WHAT YOU WILL DO >> Your job is to set down the stretch of entries that opens with the line containing "Hounslow (44, 2281)" and closes with the line containing "Barnet (133, 2246)". Keep both end lines, copy each exactly, and add nothing.

DATA RECORDS Start Marker

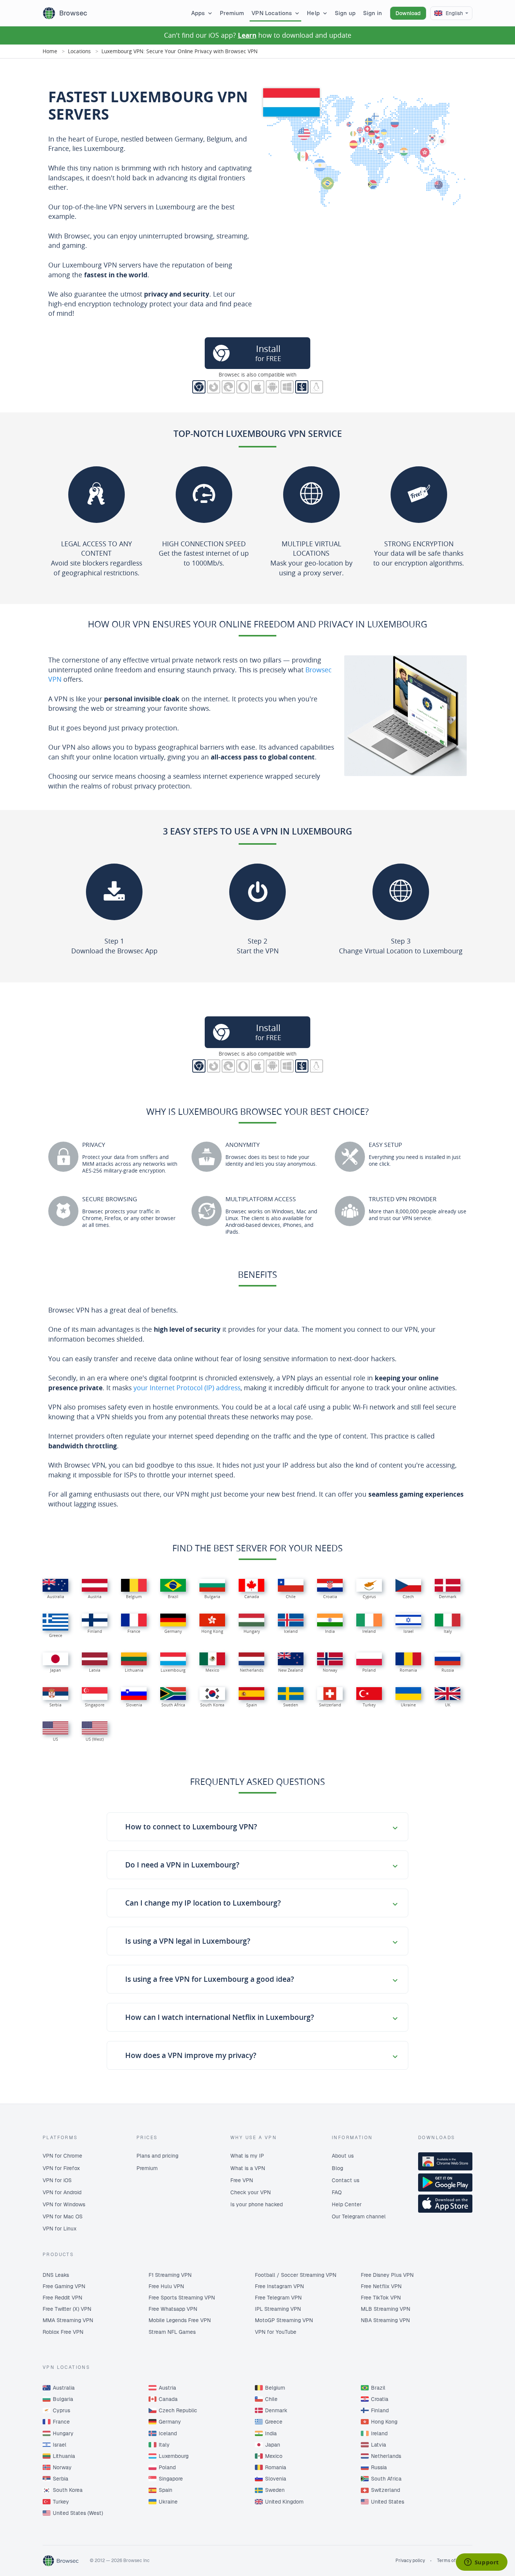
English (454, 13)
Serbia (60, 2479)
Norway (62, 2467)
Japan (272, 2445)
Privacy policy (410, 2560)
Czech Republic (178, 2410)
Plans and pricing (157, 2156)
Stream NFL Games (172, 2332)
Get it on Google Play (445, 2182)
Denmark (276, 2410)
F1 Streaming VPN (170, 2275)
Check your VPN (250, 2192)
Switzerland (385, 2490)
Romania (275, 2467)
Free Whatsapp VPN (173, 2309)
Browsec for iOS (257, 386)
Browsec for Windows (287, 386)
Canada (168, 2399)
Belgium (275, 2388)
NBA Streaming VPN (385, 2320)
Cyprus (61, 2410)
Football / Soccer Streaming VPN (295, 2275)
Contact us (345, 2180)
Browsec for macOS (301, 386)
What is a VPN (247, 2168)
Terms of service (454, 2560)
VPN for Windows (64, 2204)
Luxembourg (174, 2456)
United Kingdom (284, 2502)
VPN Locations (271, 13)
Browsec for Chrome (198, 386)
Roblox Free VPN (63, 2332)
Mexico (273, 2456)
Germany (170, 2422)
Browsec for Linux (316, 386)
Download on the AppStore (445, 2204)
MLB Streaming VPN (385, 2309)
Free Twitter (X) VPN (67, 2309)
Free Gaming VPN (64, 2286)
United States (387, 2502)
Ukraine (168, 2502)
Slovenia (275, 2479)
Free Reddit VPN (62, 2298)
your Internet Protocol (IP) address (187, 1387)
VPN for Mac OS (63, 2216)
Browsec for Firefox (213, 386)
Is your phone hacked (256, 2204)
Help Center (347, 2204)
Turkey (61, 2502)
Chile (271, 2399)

DATA RECORDS End Marker
DATA RECORDS Start Marker

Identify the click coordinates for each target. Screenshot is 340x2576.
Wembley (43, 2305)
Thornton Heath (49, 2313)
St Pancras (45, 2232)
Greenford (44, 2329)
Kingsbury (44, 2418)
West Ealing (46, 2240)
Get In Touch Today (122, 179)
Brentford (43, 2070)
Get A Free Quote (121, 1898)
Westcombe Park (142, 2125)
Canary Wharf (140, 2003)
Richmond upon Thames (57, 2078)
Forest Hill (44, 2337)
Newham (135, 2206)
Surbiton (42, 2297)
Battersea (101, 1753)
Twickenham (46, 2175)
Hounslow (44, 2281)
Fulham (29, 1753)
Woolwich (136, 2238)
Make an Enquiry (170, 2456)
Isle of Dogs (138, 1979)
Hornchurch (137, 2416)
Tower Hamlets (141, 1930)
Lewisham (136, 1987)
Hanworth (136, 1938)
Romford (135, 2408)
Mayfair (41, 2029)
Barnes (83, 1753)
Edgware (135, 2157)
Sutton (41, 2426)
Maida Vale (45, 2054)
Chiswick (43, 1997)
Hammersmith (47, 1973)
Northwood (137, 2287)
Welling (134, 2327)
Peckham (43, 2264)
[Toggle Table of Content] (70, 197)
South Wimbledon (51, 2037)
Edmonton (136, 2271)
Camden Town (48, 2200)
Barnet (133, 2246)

DATA RECORDS End Marker
DATA RECORDS Start Marker

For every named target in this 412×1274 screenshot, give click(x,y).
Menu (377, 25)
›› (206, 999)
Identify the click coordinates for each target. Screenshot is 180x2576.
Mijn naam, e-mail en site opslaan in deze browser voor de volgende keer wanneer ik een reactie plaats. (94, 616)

DATA RECORDS End Marker

RESPONSE TO THE TASK >>
Hounslow (44, 2281)
Fulham (29, 1753)
Woolwich (136, 2238)
Make an Enquiry (170, 2456)
Isle of Dogs (138, 1979)
Hornchurch (137, 2416)
Tower Hamlets (141, 1930)
Lewisham (136, 1987)
Hanworth (136, 1938)
Romford (135, 2408)
Mayfair (41, 2029)
Barnes (83, 1753)
Edgware (135, 2157)
Sutton (41, 2426)
Maida Vale (45, 2054)
Chiswick (43, 1997)
Hammersmith (47, 1973)
Northwood (137, 2287)
Welling (134, 2327)
Peckham (43, 2264)
[Toggle Table of Content] (70, 197)
South Wimbledon (51, 2037)
Edmonton (136, 2271)
Camden Town (48, 2200)
Barnet (133, 2246)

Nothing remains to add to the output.